— Exercise details —
Each line in the records below that has the word "Open" should be copied.

— Data for this exercise —
==*==

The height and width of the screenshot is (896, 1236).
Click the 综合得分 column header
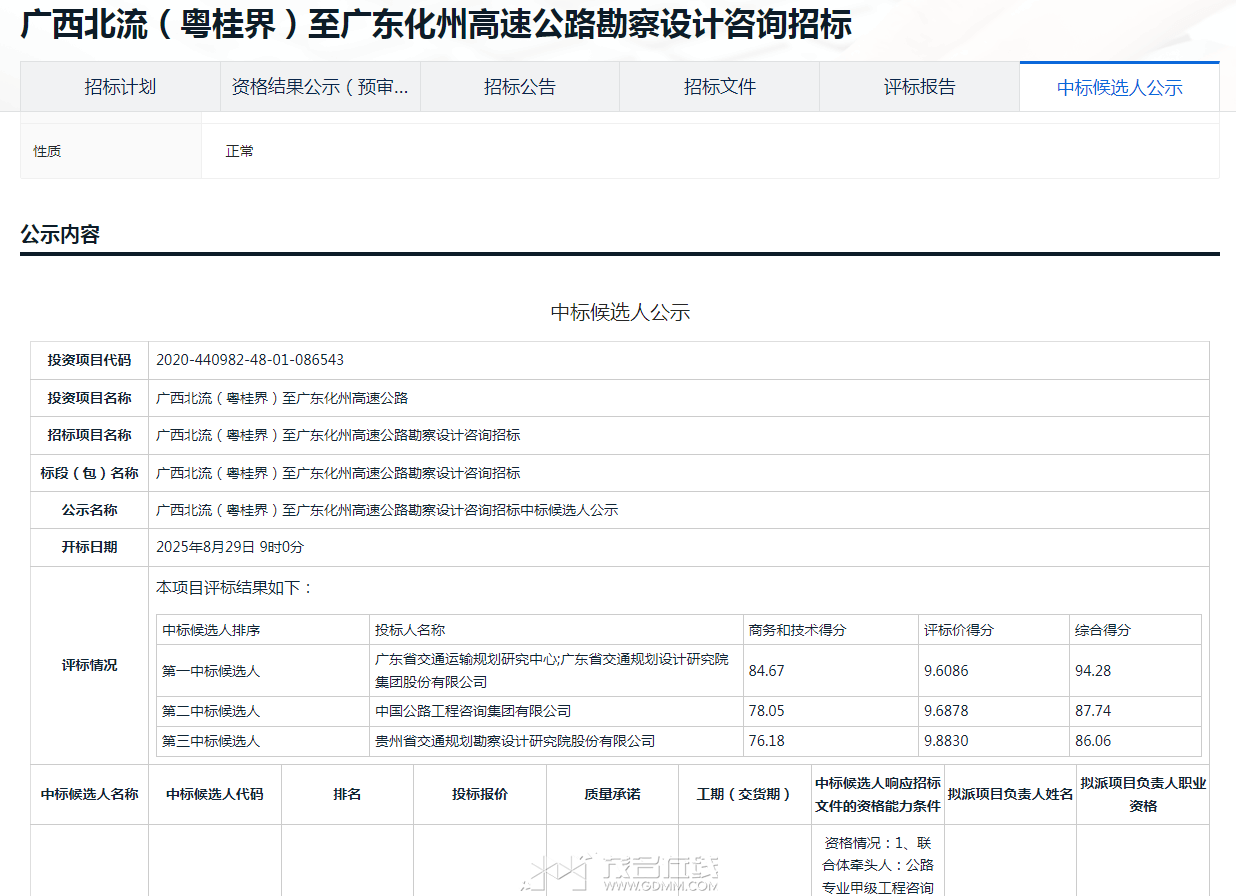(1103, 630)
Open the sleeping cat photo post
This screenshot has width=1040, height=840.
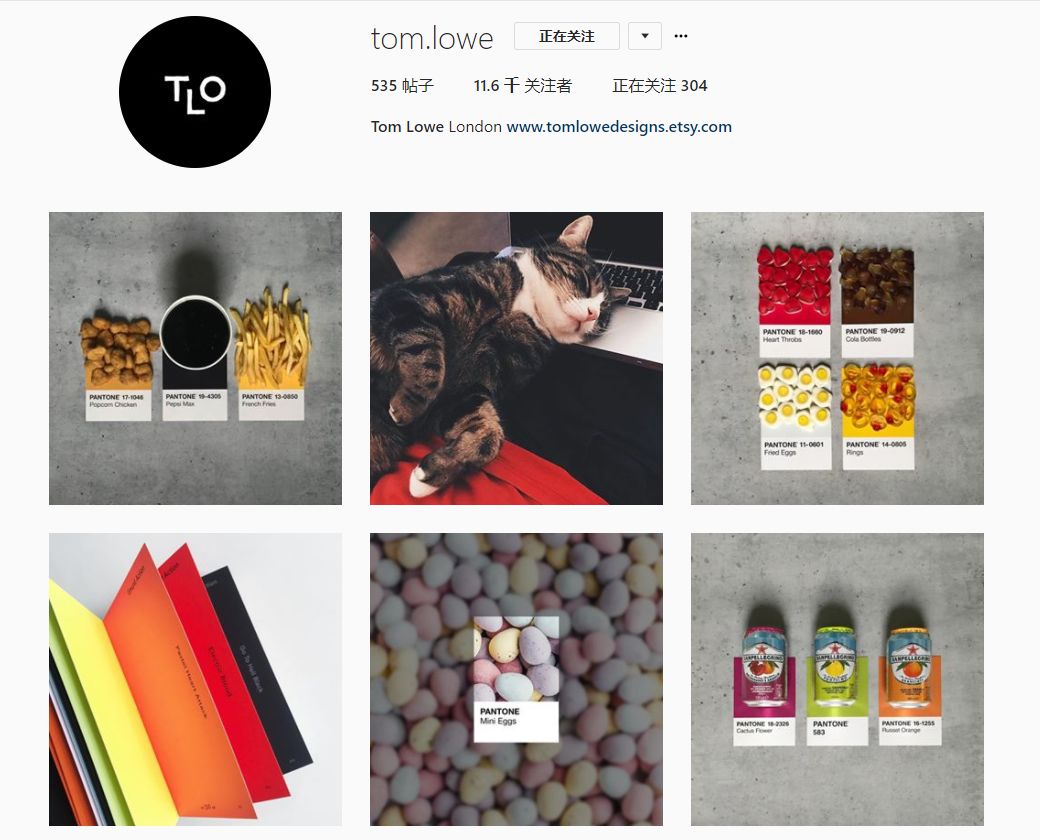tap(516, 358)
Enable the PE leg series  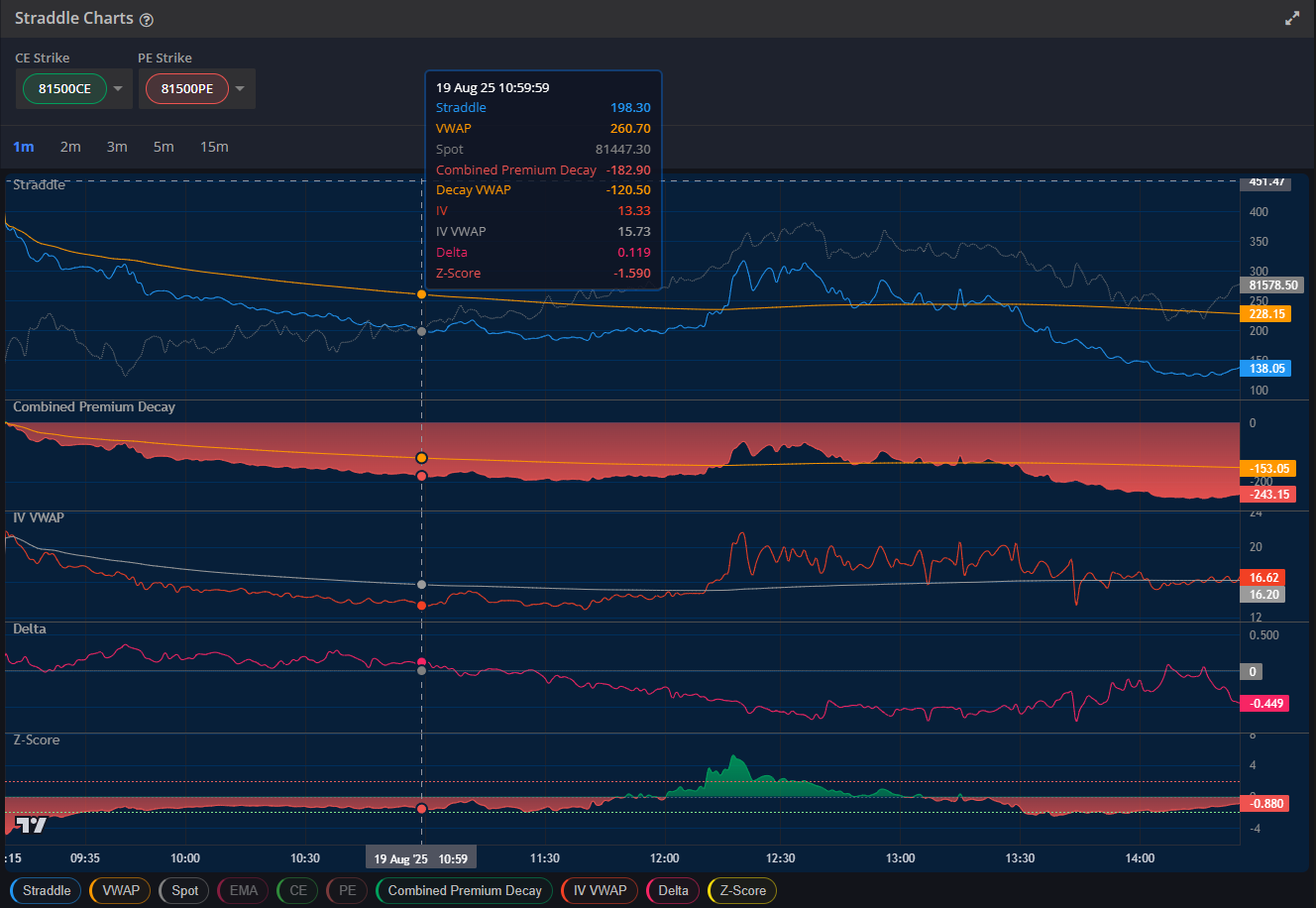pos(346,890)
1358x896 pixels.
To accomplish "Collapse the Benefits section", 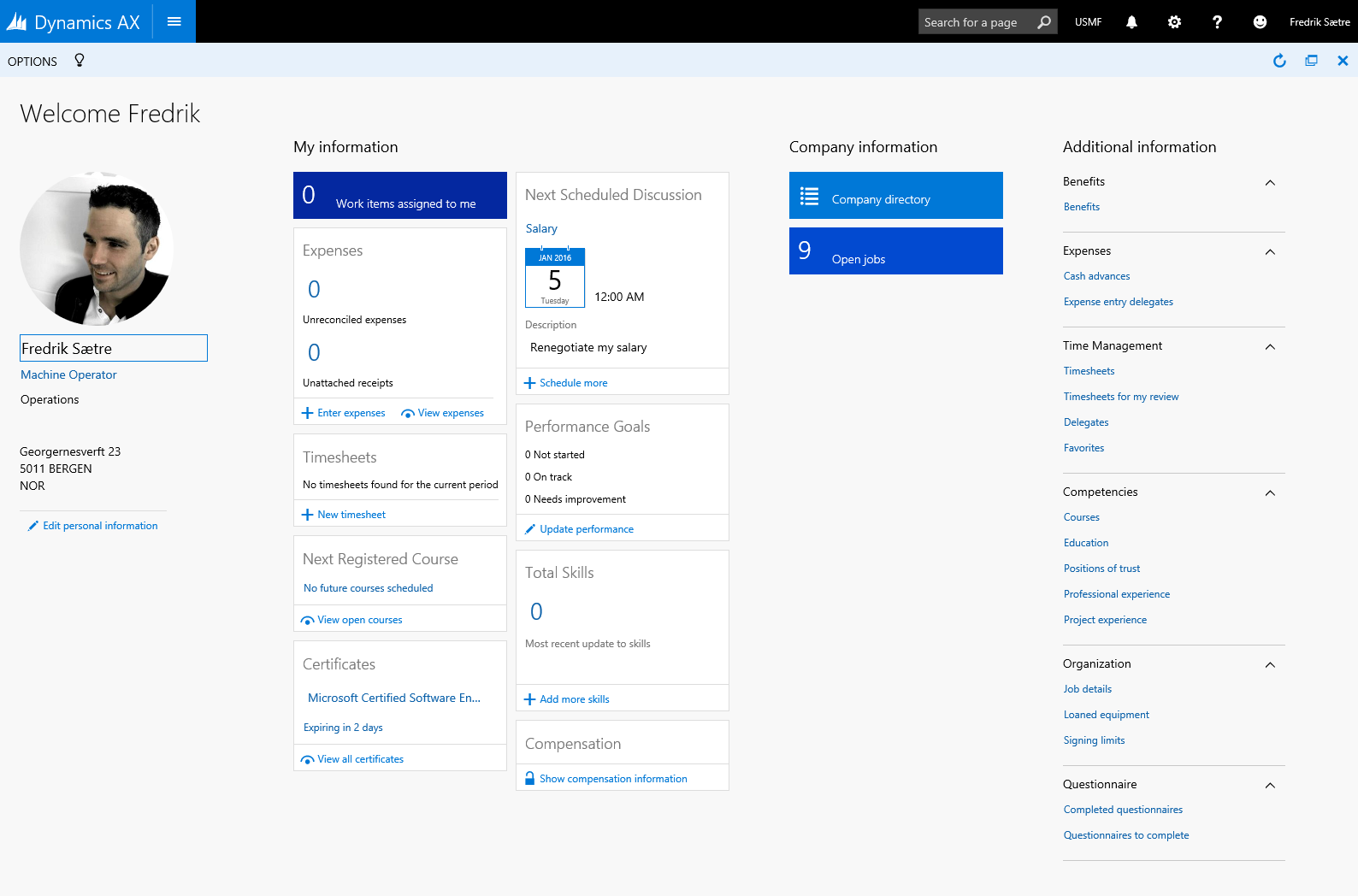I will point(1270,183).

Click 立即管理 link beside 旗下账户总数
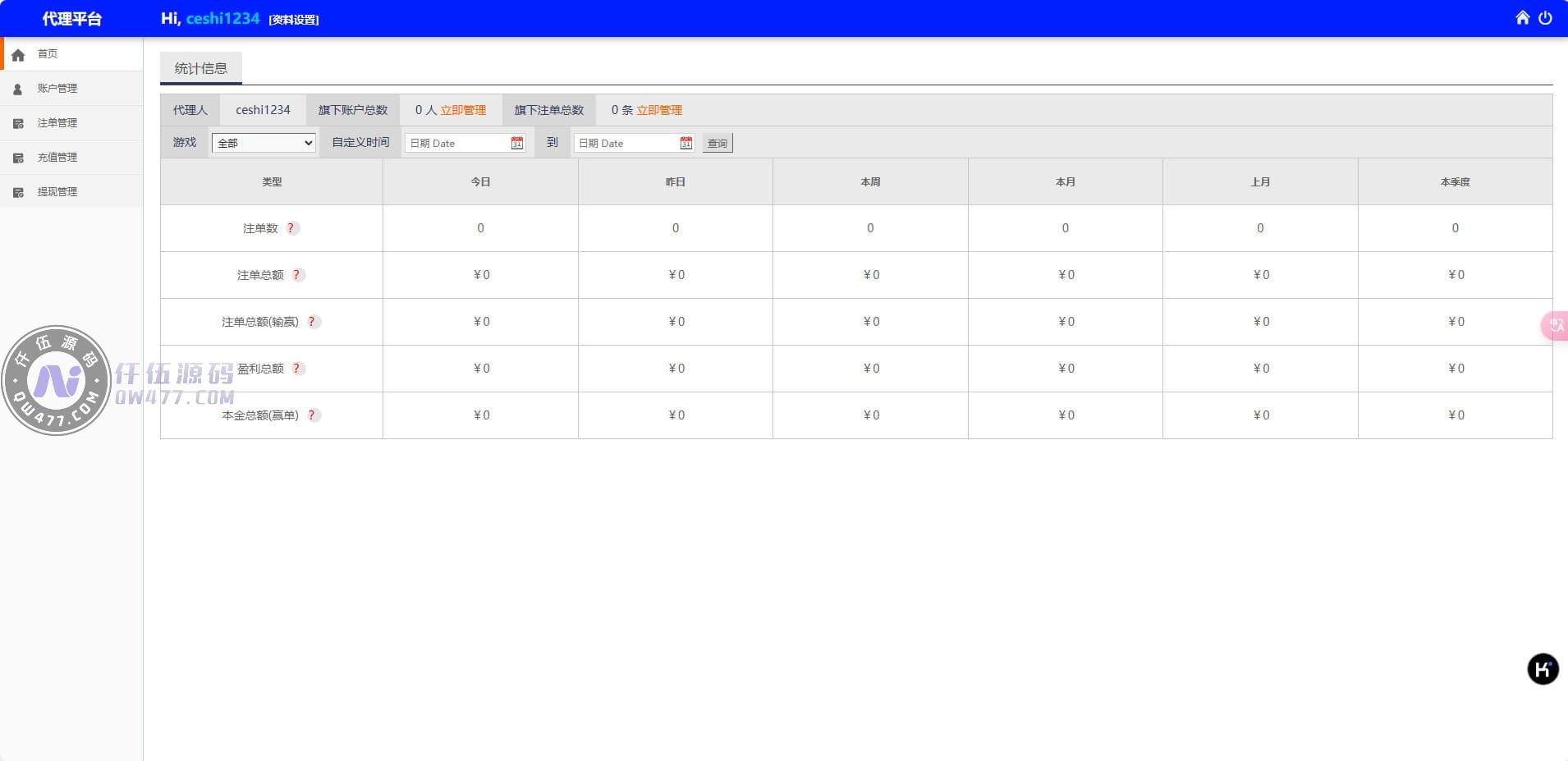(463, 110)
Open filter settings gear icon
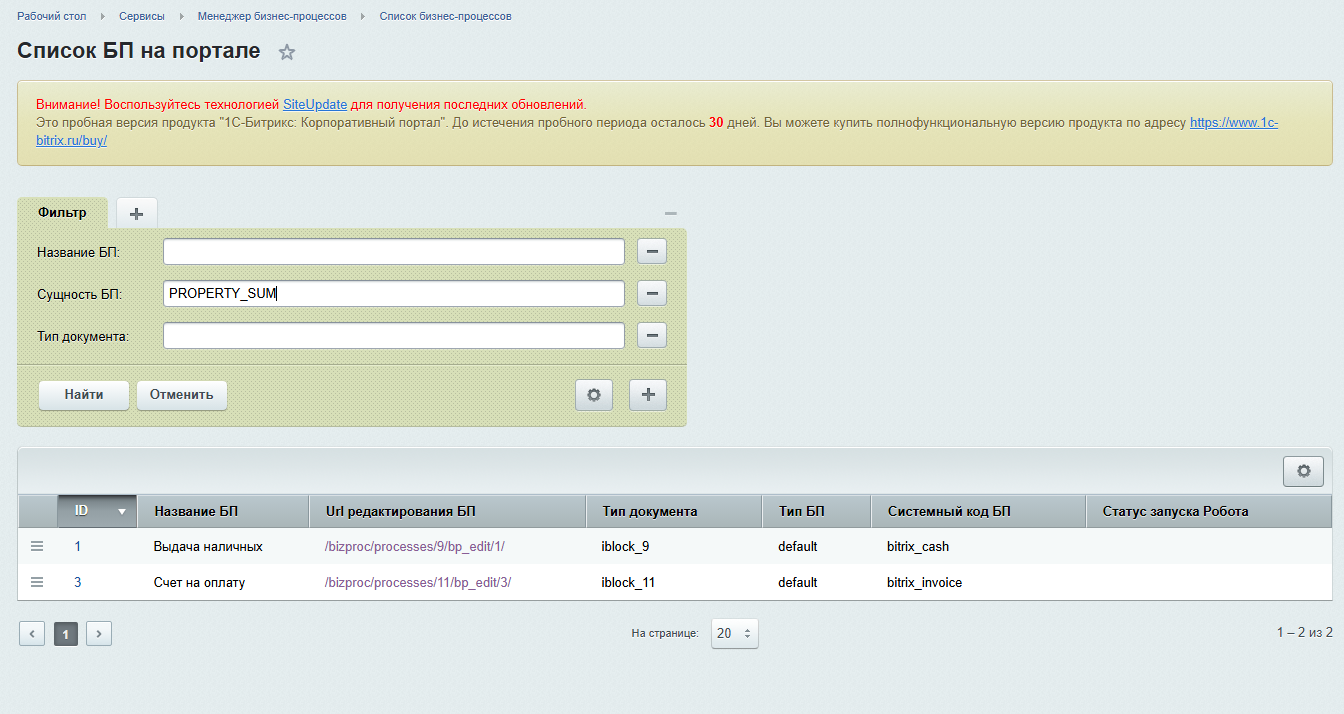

==*==

— Answer section —
Open the sleeping cat photo post
Open filter settings gear icon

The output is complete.